In July 2016, Gurmeet Singh entered a guilty plea in B.C. provincial court in Surrey to the offence under the Immigration and Refugee Protection Act.
The following month, Judge Kimberley Arthur-Leung sentenced Singh to a 12-month conditional sentence.
Singh appealed that sentence, arguing that the judge had made a number of errors and that a conditional discharge would be a more appropriate sentence.
B.C. Supreme Court Justice Frits Verhoeven rejected Singh’s appeal arguments, but cut the conditional sentence to six months because that was the maximum allowable under the applicable law.
Court heard that Singh, described as a “well-regarded and successful businessman in the Indo-Canadian community,” paid $1,500 to people who smuggled Daler Singh and Nirmal Kaur — whom he considered his uncle and aunt — across the border from the United States into Canada.
Singh and his wife met the couple in Seattle and paid for them to stay the night there.

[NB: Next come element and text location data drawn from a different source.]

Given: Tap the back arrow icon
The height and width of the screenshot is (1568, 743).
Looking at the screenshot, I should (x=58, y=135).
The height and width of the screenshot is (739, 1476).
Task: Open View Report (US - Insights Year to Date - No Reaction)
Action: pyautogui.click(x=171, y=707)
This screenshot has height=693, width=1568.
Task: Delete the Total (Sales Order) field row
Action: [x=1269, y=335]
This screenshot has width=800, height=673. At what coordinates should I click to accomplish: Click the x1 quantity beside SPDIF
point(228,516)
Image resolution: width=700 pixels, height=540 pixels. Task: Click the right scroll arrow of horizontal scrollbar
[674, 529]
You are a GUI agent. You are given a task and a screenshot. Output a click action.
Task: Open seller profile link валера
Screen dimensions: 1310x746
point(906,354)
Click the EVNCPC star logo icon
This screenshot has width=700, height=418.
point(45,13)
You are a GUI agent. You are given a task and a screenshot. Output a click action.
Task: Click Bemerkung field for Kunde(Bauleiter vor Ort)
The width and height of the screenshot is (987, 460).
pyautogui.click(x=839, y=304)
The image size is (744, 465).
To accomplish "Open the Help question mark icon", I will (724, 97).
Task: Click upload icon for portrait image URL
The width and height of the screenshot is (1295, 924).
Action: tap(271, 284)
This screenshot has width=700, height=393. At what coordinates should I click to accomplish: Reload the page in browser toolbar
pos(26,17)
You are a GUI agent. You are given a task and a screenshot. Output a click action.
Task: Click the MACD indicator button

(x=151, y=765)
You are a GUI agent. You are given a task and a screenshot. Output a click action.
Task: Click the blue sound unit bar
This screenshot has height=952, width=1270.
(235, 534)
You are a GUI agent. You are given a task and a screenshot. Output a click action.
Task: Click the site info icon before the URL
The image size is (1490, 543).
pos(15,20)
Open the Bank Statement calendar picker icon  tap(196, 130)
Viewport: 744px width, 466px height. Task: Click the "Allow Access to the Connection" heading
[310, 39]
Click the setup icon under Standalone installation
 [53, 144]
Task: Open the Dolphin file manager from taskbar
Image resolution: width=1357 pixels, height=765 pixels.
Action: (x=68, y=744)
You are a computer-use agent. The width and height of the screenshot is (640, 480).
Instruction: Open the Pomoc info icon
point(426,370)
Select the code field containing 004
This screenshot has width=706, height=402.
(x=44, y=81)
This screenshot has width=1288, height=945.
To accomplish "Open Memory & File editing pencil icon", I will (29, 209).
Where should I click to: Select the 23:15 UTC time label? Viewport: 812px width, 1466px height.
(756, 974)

The Indian couple paid $2,000 US to the driver of a vehicle to be taken to the Canada-U.S. border at Blaine. They walked across the unfenced border into Surrey, where they were reunited with Singh.
Singh, a father of two who was 36 at the time of the sentencing, came to Canada from India in 2004 and became a Canadian citizen in 2011.
On the appeal, Singh’s lawyer argued that the sentencing judge had made several errors, including making a finding that Singh had sought out a person to assist him in bringing in the couple illegally. But Verhoeven rejected those arguments, calling Singh “an active, knowing, and wilful participant in the scheme” and noting Singh admitted to paying the smugglers $1,500.